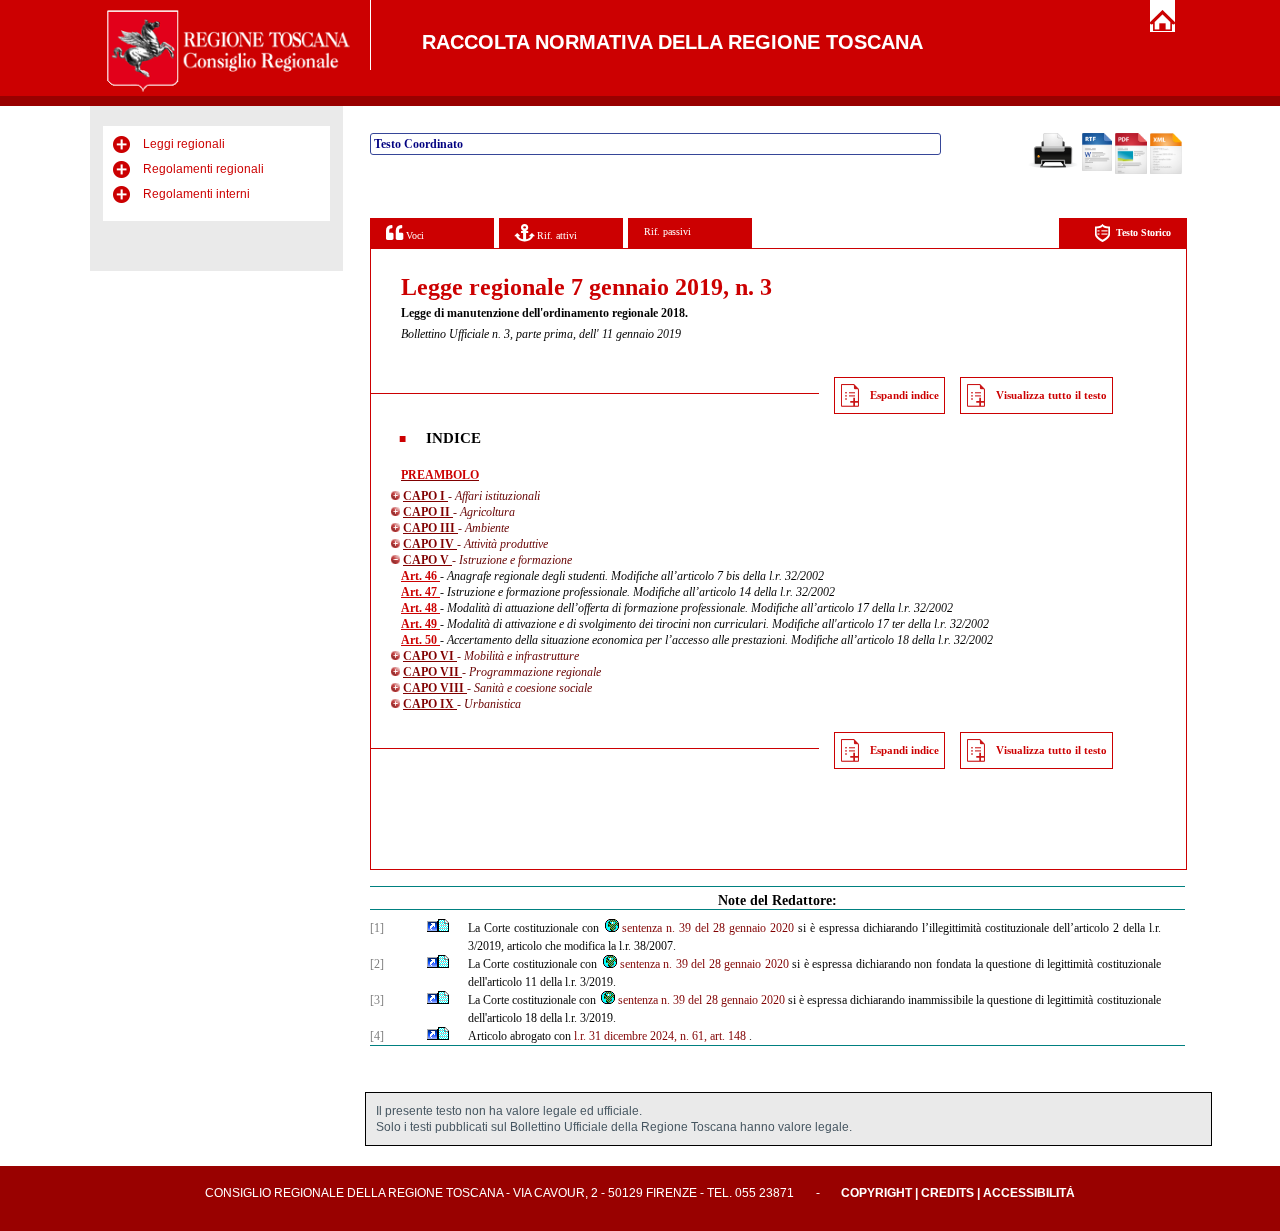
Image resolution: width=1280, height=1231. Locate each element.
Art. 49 (420, 624)
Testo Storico (1143, 232)
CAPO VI (430, 656)
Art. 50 (420, 640)
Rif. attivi (555, 235)
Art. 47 (420, 592)
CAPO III (430, 528)
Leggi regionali (184, 144)
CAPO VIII (435, 688)
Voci (413, 235)
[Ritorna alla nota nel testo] (432, 928)
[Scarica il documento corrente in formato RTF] (1097, 167)
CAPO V (427, 560)
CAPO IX (430, 704)
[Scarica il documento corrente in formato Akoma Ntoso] (1166, 170)
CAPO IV (430, 544)
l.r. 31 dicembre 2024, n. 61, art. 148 (660, 1036)
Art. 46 (420, 576)
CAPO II (428, 512)
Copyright (876, 1193)
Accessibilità (1029, 1193)
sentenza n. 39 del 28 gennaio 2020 (708, 928)
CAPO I (425, 496)
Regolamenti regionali (203, 169)
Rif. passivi (667, 231)
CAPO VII (432, 672)
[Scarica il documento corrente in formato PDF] (1131, 170)
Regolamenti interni (196, 194)
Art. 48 (420, 608)
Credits (947, 1193)
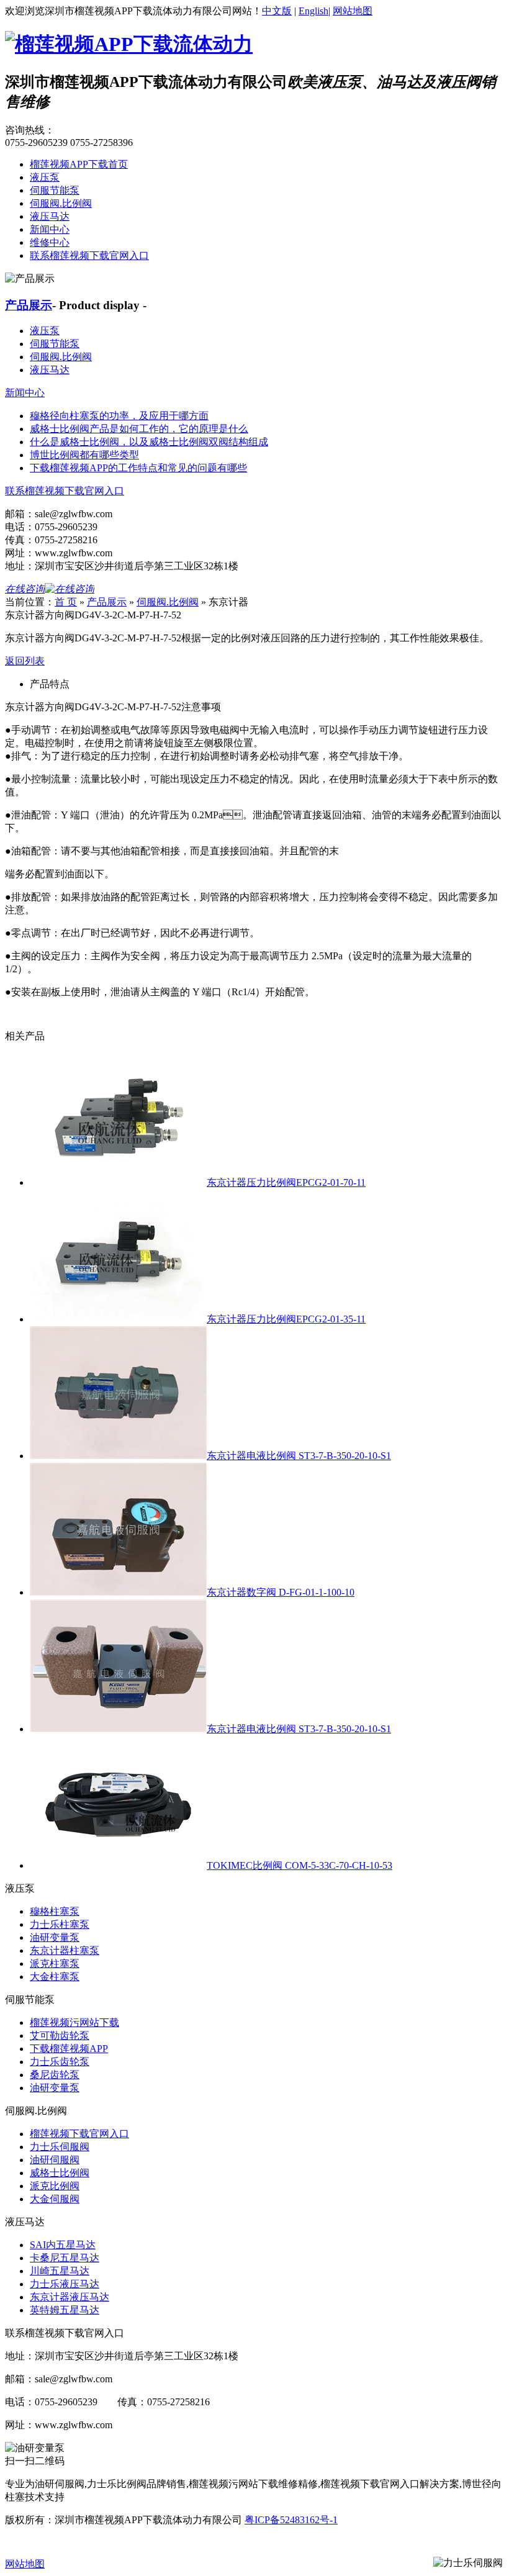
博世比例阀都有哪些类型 (84, 455)
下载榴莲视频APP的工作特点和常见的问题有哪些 (138, 468)
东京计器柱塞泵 (64, 1950)
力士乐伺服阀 (59, 2146)
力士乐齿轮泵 (59, 2061)
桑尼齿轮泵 (54, 2074)
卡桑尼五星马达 (64, 2258)
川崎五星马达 (59, 2271)
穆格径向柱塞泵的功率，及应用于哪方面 (119, 415)
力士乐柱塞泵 (59, 1924)
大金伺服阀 (54, 2199)
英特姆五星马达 (64, 2310)
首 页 (66, 602)
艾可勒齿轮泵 (59, 2035)
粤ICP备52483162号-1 (291, 2520)
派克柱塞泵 (54, 1963)
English (313, 11)
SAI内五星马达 (63, 2244)
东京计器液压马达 (69, 2297)
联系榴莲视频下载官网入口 (89, 255)
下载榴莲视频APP (69, 2048)
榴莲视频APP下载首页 (79, 164)
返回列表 (25, 661)
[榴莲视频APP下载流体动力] (129, 44)
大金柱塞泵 (54, 1976)
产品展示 (28, 305)
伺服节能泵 (54, 190)
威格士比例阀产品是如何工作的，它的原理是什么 (139, 428)
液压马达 (50, 216)
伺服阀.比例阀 (61, 203)
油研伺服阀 (54, 2159)
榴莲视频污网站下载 (74, 2022)
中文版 (277, 11)
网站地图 (352, 11)
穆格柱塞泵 (54, 1911)
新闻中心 (50, 229)
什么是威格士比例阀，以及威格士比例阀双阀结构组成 (149, 441)
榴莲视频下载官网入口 (79, 2133)
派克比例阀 (54, 2186)
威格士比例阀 (59, 2172)
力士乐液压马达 (64, 2284)
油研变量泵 (54, 1937)
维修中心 (50, 242)
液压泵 (45, 177)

────

_Action item_.
For every line above with the word "formato" in it, make a copy.

_Solution to the exercise_.
[Scarica il documento corrente in formato RTF] (1097, 167)
[Scarica il documento corrente in formato Akoma Ntoso] (1166, 170)
[Scarica il documento corrente in formato PDF] (1131, 170)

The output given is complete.